=== Begin Enclosure ===

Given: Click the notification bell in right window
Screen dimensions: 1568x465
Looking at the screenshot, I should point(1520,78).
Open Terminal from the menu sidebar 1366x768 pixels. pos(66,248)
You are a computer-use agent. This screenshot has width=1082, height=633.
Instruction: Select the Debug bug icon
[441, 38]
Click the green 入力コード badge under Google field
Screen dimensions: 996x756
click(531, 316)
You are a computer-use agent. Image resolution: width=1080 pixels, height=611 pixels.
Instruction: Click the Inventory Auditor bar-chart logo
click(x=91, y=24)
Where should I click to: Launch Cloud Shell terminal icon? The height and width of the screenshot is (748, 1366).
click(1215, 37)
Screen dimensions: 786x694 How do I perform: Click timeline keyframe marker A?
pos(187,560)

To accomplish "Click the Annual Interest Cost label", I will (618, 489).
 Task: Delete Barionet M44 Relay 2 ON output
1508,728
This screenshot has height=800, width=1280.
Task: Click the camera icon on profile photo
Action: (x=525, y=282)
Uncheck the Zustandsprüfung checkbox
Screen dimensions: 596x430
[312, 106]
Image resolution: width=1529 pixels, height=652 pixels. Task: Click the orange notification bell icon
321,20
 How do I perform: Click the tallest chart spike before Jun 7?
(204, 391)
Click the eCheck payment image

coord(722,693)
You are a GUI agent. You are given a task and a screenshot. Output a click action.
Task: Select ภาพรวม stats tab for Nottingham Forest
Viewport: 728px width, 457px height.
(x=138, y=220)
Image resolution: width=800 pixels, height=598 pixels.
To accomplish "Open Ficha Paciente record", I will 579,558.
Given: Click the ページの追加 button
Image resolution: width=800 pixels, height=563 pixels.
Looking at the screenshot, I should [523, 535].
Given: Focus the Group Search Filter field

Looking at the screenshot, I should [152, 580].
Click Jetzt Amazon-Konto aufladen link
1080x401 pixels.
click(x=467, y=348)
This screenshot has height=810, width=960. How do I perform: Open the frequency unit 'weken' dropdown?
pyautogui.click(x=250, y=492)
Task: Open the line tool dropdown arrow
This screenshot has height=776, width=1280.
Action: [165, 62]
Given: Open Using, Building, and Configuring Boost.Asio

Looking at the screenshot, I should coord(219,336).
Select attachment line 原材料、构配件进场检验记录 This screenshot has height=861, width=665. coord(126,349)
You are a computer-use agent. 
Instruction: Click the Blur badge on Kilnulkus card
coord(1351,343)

=== End Enclosure ===

**Task to carry out:** Word for word, repeat the data from its first line through the line with "You are a computer-use agent. This", including both of those lines and no others.

**Response to the task:**
Given: Click the notification bell in right window
Screen dimensions: 1568x465
Looking at the screenshot, I should point(1520,78).
Open Terminal from the menu sidebar 1366x768 pixels. pos(66,248)
You are a computer-use agent. This screenshot has width=1082, height=633.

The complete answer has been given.